What the task asks: Print the lines below exactly, from the line containing "Viewport: 439px width, 235px" up to and including the line containing "Action: coord(9,45)". Leave the pictures out of your answer.

Extracted information:
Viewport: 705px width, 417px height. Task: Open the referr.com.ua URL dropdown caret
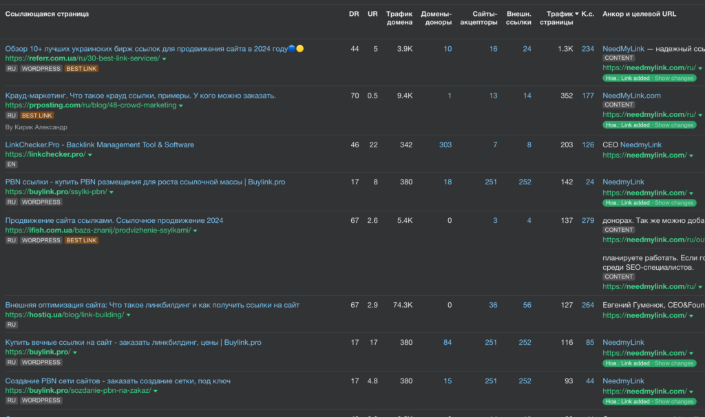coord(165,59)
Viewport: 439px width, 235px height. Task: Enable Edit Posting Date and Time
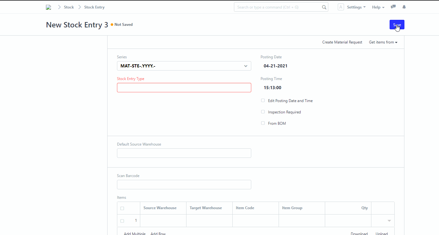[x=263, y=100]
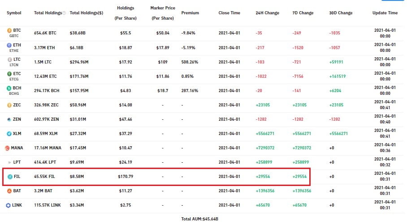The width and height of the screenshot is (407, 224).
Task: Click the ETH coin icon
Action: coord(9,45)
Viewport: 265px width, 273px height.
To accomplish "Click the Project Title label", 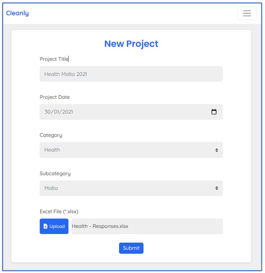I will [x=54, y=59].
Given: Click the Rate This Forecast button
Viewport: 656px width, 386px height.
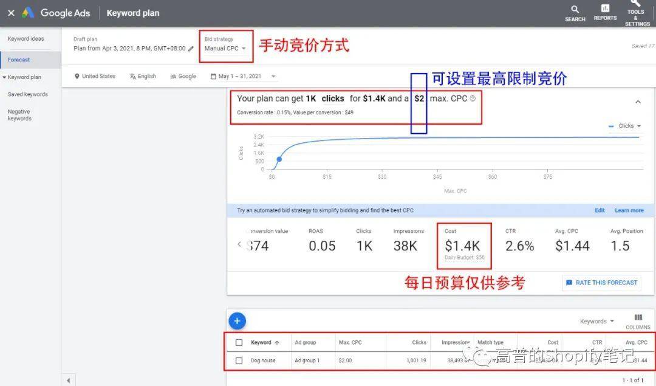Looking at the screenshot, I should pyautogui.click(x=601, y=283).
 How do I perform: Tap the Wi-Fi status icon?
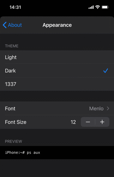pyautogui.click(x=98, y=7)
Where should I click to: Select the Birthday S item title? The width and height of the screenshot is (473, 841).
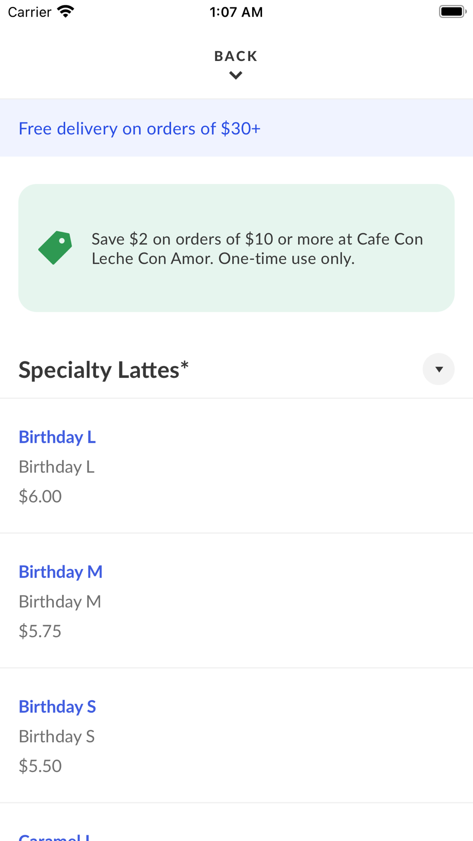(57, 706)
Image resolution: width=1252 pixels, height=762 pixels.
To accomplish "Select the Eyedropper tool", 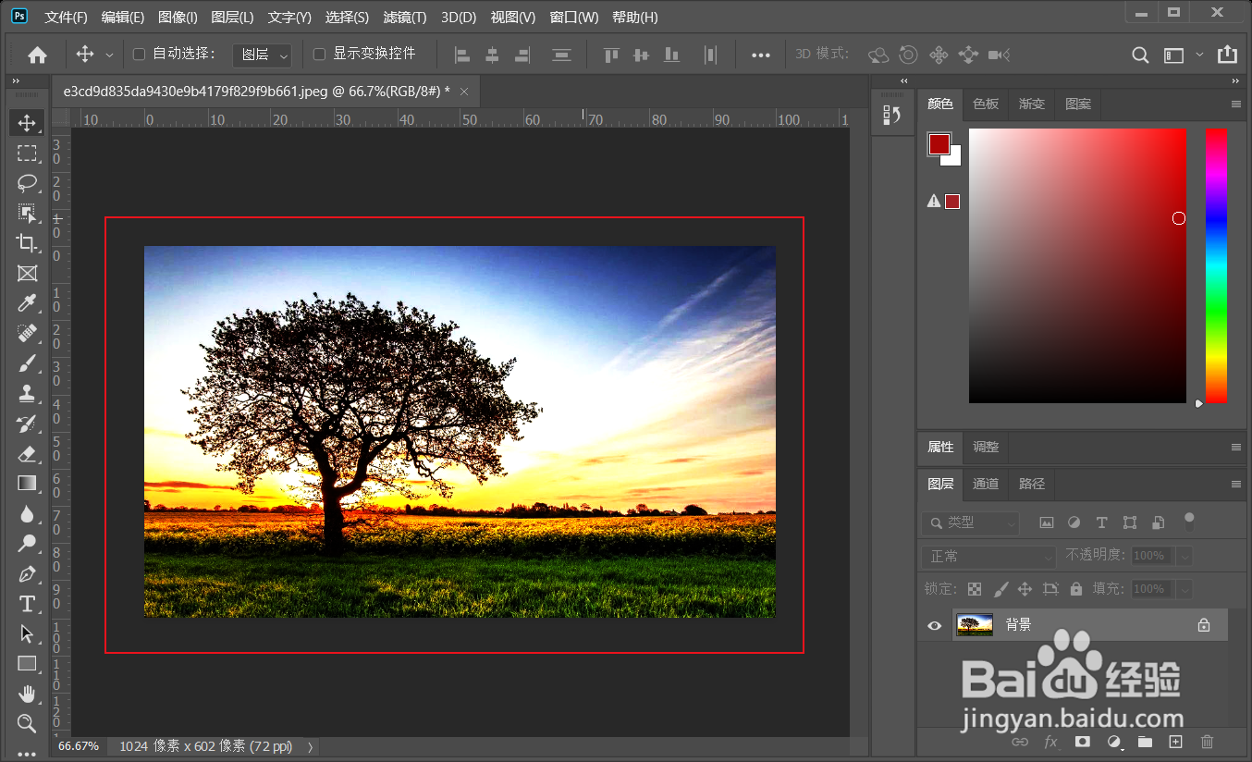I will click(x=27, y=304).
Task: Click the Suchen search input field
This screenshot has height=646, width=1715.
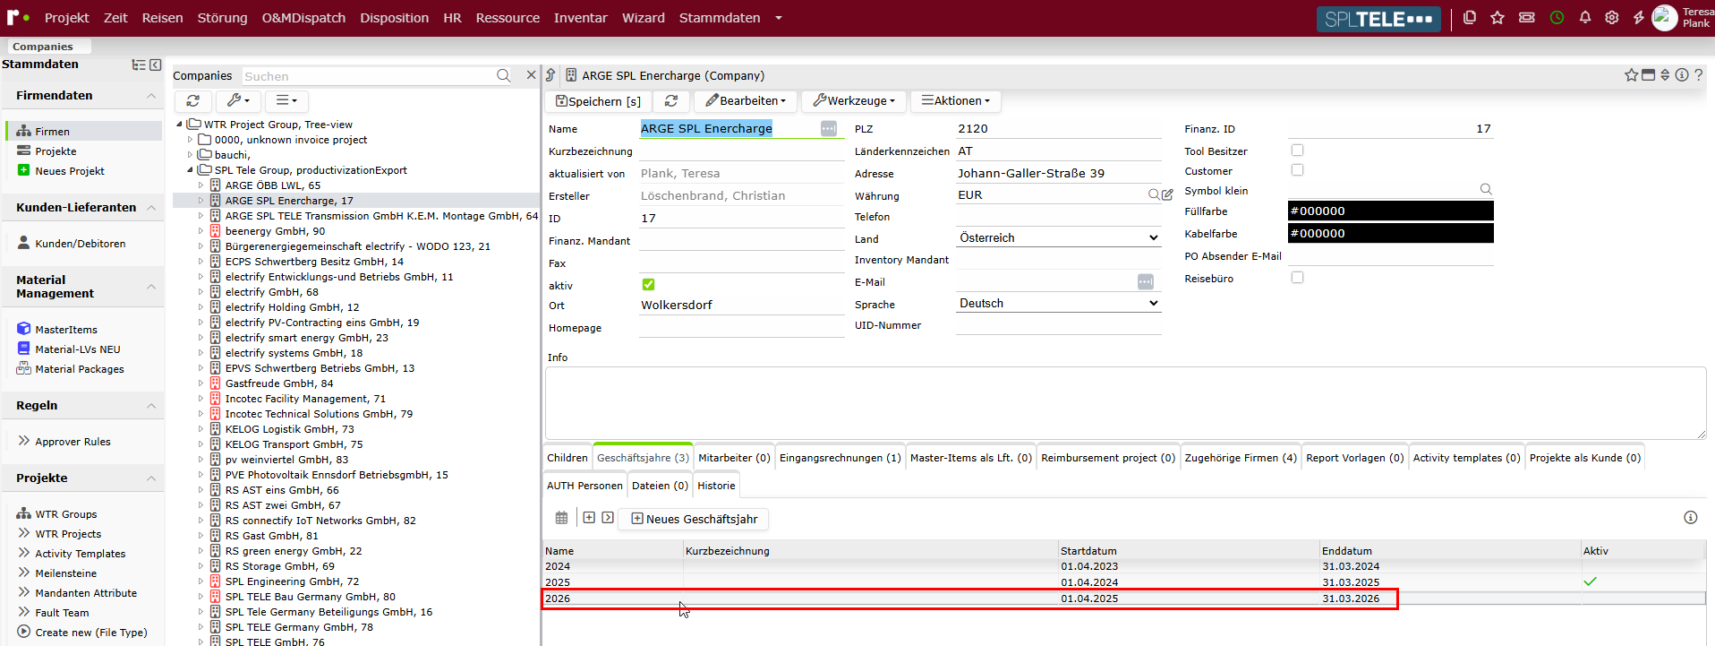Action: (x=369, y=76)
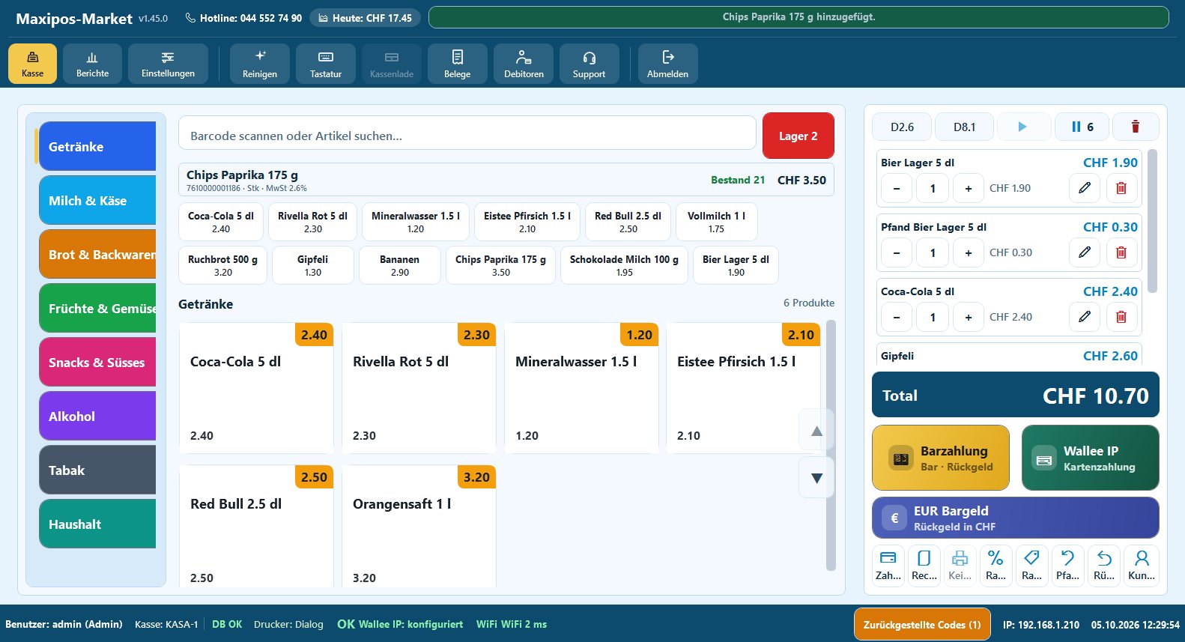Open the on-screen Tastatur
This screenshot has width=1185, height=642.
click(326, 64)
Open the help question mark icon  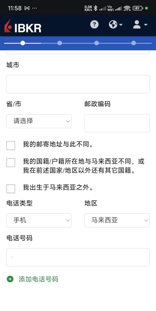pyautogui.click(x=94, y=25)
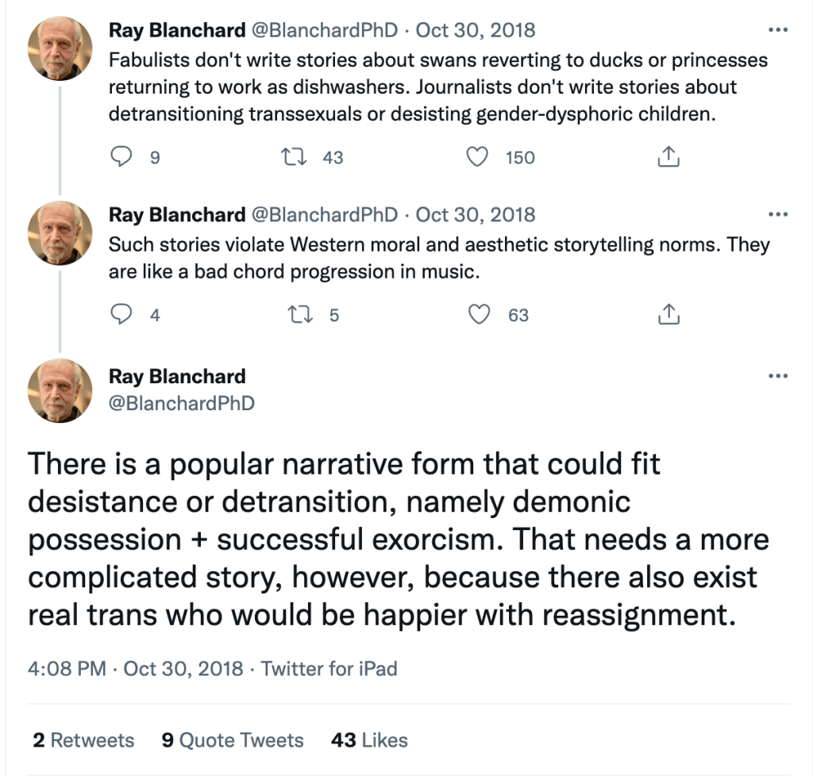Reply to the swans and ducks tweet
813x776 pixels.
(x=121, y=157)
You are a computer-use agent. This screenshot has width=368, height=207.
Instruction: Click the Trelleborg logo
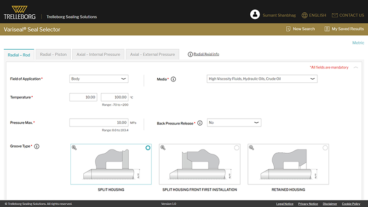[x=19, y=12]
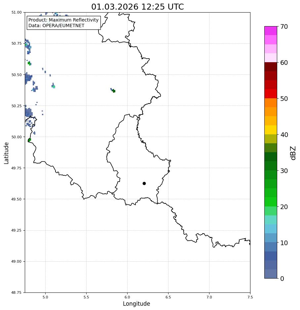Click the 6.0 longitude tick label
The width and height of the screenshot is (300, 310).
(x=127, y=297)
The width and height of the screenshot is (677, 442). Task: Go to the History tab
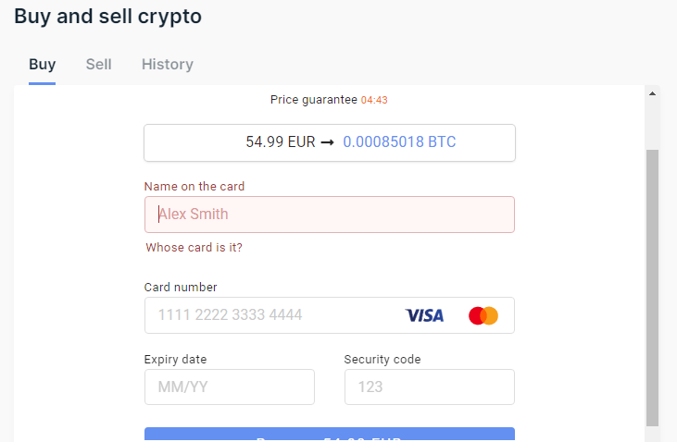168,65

Complete response:
Viewport: 439px width, 235px height. Task: Enable Edit Posting Date and Time
[x=263, y=100]
The width and height of the screenshot is (407, 224).
Task: Click the ETH coin icon
Action: coord(9,45)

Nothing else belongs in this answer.